Below are some records. Return exactly the lines from the one containing "Task: Click the" through the one containing "Image resolution: width=945", both included, and only those.

(Given entries begins)

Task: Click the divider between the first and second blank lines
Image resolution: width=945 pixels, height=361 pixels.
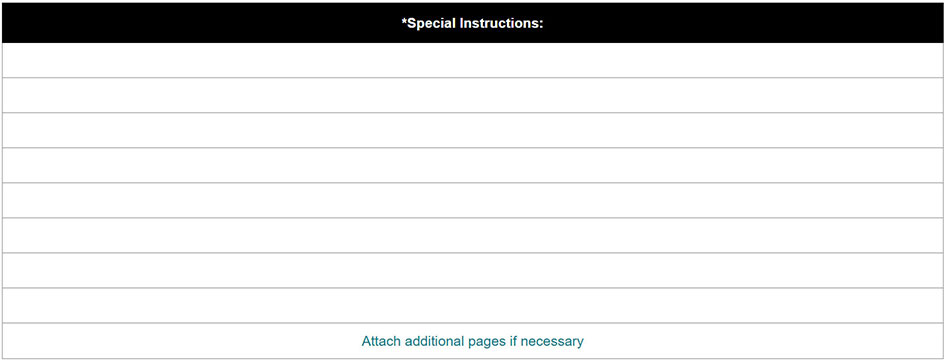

(Given entries ends)
(Given entries begins)

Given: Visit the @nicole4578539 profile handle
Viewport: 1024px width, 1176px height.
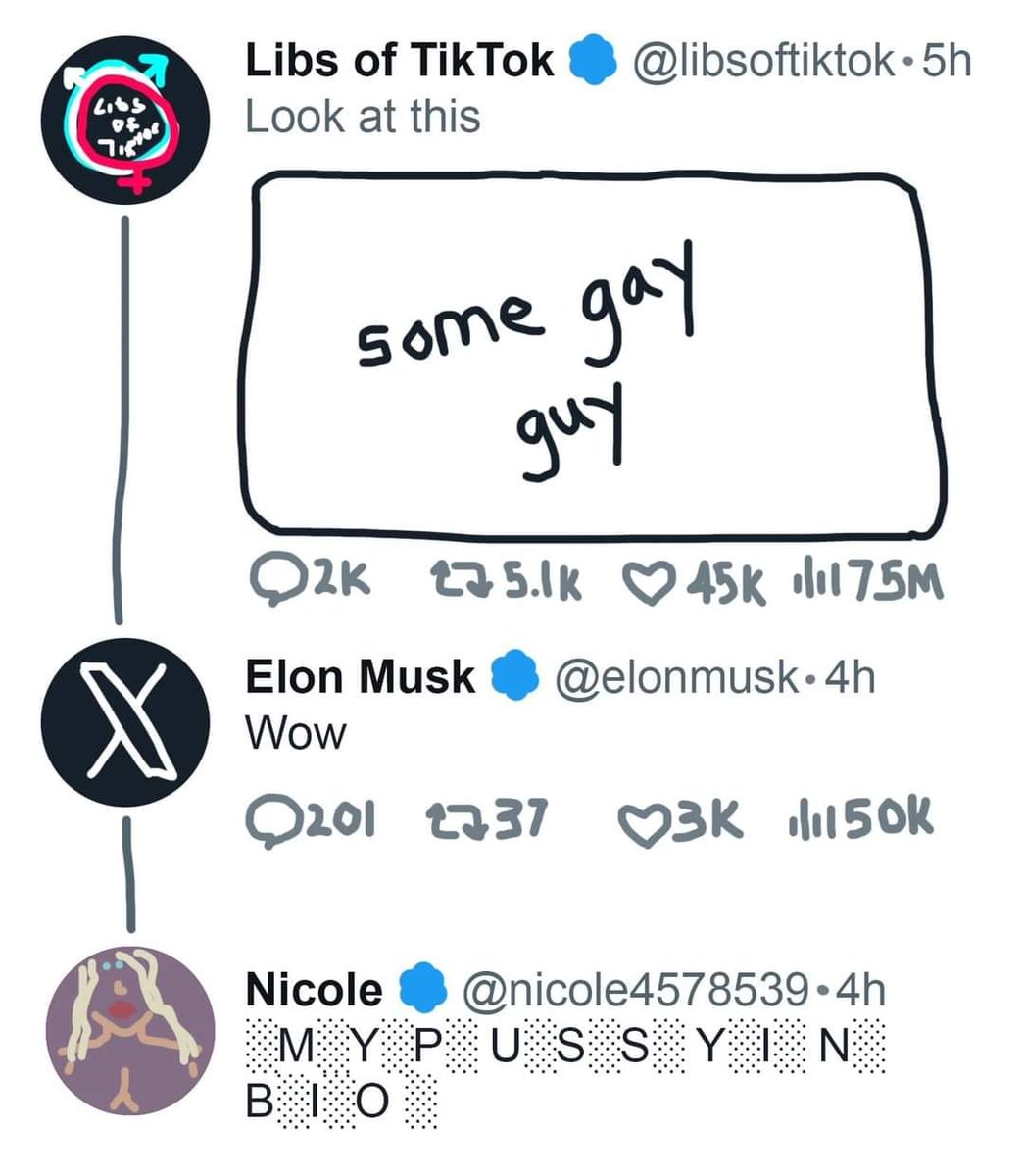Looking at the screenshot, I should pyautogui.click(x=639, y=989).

(Given entries ends)

## Solution to this exercise
Task: Click the divider between the first and second blank lines
Image resolution: width=945 pixels, height=361 pixels.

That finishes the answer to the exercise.